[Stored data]
#####

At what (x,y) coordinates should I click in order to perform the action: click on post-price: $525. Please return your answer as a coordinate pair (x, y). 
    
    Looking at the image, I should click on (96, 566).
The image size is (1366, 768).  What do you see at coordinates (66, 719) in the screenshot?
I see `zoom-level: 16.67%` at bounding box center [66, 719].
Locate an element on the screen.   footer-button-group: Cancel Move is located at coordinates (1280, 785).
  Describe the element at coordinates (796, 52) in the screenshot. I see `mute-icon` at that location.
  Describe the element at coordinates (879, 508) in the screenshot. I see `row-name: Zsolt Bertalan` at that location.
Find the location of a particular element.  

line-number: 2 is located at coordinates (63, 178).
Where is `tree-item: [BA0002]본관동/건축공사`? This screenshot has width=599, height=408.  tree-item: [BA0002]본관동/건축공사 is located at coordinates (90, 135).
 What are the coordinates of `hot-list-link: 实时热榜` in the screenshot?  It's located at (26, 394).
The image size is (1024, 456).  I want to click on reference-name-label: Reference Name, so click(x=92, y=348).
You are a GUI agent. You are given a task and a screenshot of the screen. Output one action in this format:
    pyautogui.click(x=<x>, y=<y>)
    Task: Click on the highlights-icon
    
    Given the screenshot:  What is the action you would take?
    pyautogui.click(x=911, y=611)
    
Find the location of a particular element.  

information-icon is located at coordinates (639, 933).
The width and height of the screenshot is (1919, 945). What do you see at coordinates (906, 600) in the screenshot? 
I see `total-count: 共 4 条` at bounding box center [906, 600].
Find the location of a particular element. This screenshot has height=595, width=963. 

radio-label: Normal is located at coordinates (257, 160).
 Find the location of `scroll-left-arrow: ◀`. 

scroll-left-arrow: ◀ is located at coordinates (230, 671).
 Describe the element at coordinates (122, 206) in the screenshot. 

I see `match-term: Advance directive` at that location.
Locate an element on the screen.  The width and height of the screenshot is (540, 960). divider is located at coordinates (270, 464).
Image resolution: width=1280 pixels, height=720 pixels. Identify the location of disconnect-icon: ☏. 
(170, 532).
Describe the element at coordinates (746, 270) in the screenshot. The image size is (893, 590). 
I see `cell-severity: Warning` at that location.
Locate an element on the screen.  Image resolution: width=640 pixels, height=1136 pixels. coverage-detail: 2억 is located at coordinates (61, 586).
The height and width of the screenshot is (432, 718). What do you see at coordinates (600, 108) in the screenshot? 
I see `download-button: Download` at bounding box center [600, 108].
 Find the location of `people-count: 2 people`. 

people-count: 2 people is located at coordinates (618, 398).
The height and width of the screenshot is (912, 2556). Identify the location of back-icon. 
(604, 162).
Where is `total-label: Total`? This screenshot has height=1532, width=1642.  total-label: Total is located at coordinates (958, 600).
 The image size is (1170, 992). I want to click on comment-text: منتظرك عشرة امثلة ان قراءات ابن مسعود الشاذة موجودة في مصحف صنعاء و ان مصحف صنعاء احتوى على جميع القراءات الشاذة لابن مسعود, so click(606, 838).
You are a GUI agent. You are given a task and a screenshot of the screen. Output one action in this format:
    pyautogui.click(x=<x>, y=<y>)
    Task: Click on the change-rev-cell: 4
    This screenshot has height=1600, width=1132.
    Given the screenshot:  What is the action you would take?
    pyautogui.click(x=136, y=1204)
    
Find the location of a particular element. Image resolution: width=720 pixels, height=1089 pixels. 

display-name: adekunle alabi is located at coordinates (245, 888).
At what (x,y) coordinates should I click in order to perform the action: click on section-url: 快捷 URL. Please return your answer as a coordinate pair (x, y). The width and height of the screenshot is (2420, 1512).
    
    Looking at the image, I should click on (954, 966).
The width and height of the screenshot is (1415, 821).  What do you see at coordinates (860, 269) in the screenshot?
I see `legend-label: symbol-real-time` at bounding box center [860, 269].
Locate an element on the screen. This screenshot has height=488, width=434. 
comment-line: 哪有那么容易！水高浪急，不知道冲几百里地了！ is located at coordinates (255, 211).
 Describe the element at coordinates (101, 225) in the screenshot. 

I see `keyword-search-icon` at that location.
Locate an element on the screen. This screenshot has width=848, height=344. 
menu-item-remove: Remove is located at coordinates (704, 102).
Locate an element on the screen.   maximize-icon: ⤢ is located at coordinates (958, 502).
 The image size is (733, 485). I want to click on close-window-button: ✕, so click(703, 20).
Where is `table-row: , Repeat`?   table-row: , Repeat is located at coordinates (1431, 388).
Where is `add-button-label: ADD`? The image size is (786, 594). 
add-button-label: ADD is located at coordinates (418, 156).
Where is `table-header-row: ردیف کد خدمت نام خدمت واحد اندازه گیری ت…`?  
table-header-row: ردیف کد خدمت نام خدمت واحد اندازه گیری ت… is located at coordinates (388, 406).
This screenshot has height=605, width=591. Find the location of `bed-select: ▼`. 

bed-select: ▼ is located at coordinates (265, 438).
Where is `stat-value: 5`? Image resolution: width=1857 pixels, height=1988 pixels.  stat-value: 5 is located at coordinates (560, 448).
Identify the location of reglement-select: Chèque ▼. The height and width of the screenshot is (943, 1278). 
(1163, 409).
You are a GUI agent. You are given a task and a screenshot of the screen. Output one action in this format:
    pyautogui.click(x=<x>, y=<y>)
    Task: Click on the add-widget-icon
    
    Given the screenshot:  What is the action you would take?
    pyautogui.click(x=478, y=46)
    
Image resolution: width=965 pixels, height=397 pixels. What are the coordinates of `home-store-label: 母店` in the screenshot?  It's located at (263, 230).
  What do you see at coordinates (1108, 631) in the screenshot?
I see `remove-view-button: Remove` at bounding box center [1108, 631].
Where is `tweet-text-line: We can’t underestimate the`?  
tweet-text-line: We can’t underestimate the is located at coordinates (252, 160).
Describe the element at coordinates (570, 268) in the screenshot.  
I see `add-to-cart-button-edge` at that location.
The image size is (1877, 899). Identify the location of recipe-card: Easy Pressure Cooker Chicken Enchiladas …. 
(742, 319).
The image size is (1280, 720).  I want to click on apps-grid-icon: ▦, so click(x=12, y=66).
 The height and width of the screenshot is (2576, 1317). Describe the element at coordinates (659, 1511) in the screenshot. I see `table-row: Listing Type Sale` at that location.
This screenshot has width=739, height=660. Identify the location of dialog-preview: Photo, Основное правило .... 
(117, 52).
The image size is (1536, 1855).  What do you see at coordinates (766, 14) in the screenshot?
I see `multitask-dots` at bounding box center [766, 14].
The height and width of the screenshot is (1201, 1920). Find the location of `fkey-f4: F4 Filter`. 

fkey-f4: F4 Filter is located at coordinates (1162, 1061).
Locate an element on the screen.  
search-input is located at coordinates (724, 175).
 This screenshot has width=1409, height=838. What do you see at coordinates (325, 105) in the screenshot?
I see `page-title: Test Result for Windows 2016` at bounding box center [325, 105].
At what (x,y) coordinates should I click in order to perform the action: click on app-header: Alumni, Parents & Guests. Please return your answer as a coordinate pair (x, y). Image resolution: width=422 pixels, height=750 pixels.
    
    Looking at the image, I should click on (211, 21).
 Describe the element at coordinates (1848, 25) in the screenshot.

#####

WORK TASK:
Quote all of the stored data above word for word, reproducing every line without changes.

TASK OUTPUT:
At what (x,y) coordinates should I click in order to perform the action: click on post-price: $525. Please return your answer as a coordinate pair (x, y). 
    
    Looking at the image, I should click on (96, 566).
The image size is (1366, 768).  What do you see at coordinates (66, 719) in the screenshot?
I see `zoom-level: 16.67%` at bounding box center [66, 719].
Locate an element on the screen.   footer-button-group: Cancel Move is located at coordinates (1280, 785).
  Describe the element at coordinates (796, 52) in the screenshot. I see `mute-icon` at that location.
  Describe the element at coordinates (879, 508) in the screenshot. I see `row-name: Zsolt Bertalan` at that location.
Find the location of a particular element.  

line-number: 2 is located at coordinates (63, 178).
Where is `tree-item: [BA0002]본관동/건축공사`? This screenshot has width=599, height=408.  tree-item: [BA0002]본관동/건축공사 is located at coordinates (90, 135).
 What are the coordinates of `hot-list-link: 实时热榜` in the screenshot?  It's located at (26, 394).
The image size is (1024, 456).  I want to click on reference-name-label: Reference Name, so click(x=92, y=348).
You are a GUI agent. You are given a task and a screenshot of the screen. Output one action in this format:
    pyautogui.click(x=<x>, y=<y>)
    Task: Click on the highlights-icon
    
    Given the screenshot:  What is the action you would take?
    pyautogui.click(x=911, y=611)
    
Find the location of a particular element.  

information-icon is located at coordinates (639, 933).
The width and height of the screenshot is (1919, 945). What do you see at coordinates (906, 600) in the screenshot? 
I see `total-count: 共 4 条` at bounding box center [906, 600].
Find the location of a particular element. This screenshot has height=595, width=963. 

radio-label: Normal is located at coordinates (257, 160).
 Find the location of `scroll-left-arrow: ◀`. 

scroll-left-arrow: ◀ is located at coordinates (230, 671).
 Describe the element at coordinates (122, 206) in the screenshot. 

I see `match-term: Advance directive` at that location.
Locate an element on the screen.  The width and height of the screenshot is (540, 960). divider is located at coordinates (270, 464).
Image resolution: width=1280 pixels, height=720 pixels. Identify the location of disconnect-icon: ☏. 
(170, 532).
Describe the element at coordinates (746, 270) in the screenshot. The image size is (893, 590). 
I see `cell-severity: Warning` at that location.
Locate an element on the screen.  Image resolution: width=640 pixels, height=1136 pixels. coverage-detail: 2억 is located at coordinates (61, 586).
The height and width of the screenshot is (432, 718). What do you see at coordinates (600, 108) in the screenshot? 
I see `download-button: Download` at bounding box center [600, 108].
 Find the location of `people-count: 2 people`. 

people-count: 2 people is located at coordinates (618, 398).
The height and width of the screenshot is (912, 2556). Identify the location of back-icon. 
(604, 162).
Where is `total-label: Total`? This screenshot has height=1532, width=1642.  total-label: Total is located at coordinates (958, 600).
 The image size is (1170, 992). I want to click on comment-text: منتظرك عشرة امثلة ان قراءات ابن مسعود الشاذة موجودة في مصحف صنعاء و ان مصحف صنعاء احتوى على جميع القراءات الشاذة لابن مسعود, so click(606, 838).
You are a GUI agent. You are given a task and a screenshot of the screen. Output one action in this format:
    pyautogui.click(x=<x>, y=<y>)
    Task: Click on the change-rev-cell: 4
    This screenshot has height=1600, width=1132.
    Given the screenshot:  What is the action you would take?
    pyautogui.click(x=136, y=1204)
    
Find the location of a particular element. Image resolution: width=720 pixels, height=1089 pixels. 

display-name: adekunle alabi is located at coordinates (245, 888).
At what (x,y) coordinates should I click in order to perform the action: click on section-url: 快捷 URL. Please return your answer as a coordinate pair (x, y). The width and height of the screenshot is (2420, 1512).
    
    Looking at the image, I should click on (954, 966).
The width and height of the screenshot is (1415, 821).  What do you see at coordinates (860, 269) in the screenshot?
I see `legend-label: symbol-real-time` at bounding box center [860, 269].
Locate an element on the screen. This screenshot has height=488, width=434. 
comment-line: 哪有那么容易！水高浪急，不知道冲几百里地了！ is located at coordinates (255, 211).
 Describe the element at coordinates (101, 225) in the screenshot. 

I see `keyword-search-icon` at that location.
Locate an element on the screen. This screenshot has width=848, height=344. 
menu-item-remove: Remove is located at coordinates (704, 102).
Locate an element on the screen.   maximize-icon: ⤢ is located at coordinates (958, 502).
 The image size is (733, 485). I want to click on close-window-button: ✕, so click(703, 20).
Where is `table-row: , Repeat`?   table-row: , Repeat is located at coordinates (1431, 388).
Where is `add-button-label: ADD`? The image size is (786, 594). 
add-button-label: ADD is located at coordinates (418, 156).
Where is `table-header-row: ردیف کد خدمت نام خدمت واحد اندازه گیری ت…`?  
table-header-row: ردیف کد خدمت نام خدمت واحد اندازه گیری ت… is located at coordinates (388, 406).
This screenshot has height=605, width=591. Find the location of `bed-select: ▼`. 

bed-select: ▼ is located at coordinates (265, 438).
Where is `stat-value: 5`? Image resolution: width=1857 pixels, height=1988 pixels.  stat-value: 5 is located at coordinates (560, 448).
Identify the location of reglement-select: Chèque ▼. The height and width of the screenshot is (943, 1278). 
(1163, 409).
You are a GUI agent. You are given a task and a screenshot of the screen. Output one action in this format:
    pyautogui.click(x=<x>, y=<y>)
    Task: Click on the add-widget-icon
    
    Given the screenshot:  What is the action you would take?
    pyautogui.click(x=478, y=46)
    
Image resolution: width=965 pixels, height=397 pixels. What are the coordinates of `home-store-label: 母店` in the screenshot?  It's located at (263, 230).
  What do you see at coordinates (1108, 631) in the screenshot?
I see `remove-view-button: Remove` at bounding box center [1108, 631].
Where is `tweet-text-line: We can’t underestimate the`?  
tweet-text-line: We can’t underestimate the is located at coordinates (252, 160).
Describe the element at coordinates (570, 268) in the screenshot.  
I see `add-to-cart-button-edge` at that location.
The image size is (1877, 899). Identify the location of recipe-card: Easy Pressure Cooker Chicken Enchiladas …. 
(742, 319).
The image size is (1280, 720).  I want to click on apps-grid-icon: ▦, so click(x=12, y=66).
 The height and width of the screenshot is (2576, 1317). Describe the element at coordinates (659, 1511) in the screenshot. I see `table-row: Listing Type Sale` at that location.
This screenshot has width=739, height=660. Identify the location of dialog-preview: Photo, Основное правило .... 
(117, 52).
The image size is (1536, 1855).  What do you see at coordinates (766, 14) in the screenshot?
I see `multitask-dots` at bounding box center [766, 14].
The height and width of the screenshot is (1201, 1920). Find the location of `fkey-f4: F4 Filter`. 

fkey-f4: F4 Filter is located at coordinates (1162, 1061).
Locate an element on the screen.  
search-input is located at coordinates (724, 175).
 This screenshot has width=1409, height=838. What do you see at coordinates (325, 105) in the screenshot?
I see `page-title: Test Result for Windows 2016` at bounding box center [325, 105].
At what (x,y) coordinates should I click in order to perform the action: click on app-header: Alumni, Parents & Guests. Please return your answer as a coordinate pair (x, y). Image resolution: width=422 pixels, height=750 pixels.
    
    Looking at the image, I should click on (211, 21).
 Describe the element at coordinates (1848, 25) in the screenshot.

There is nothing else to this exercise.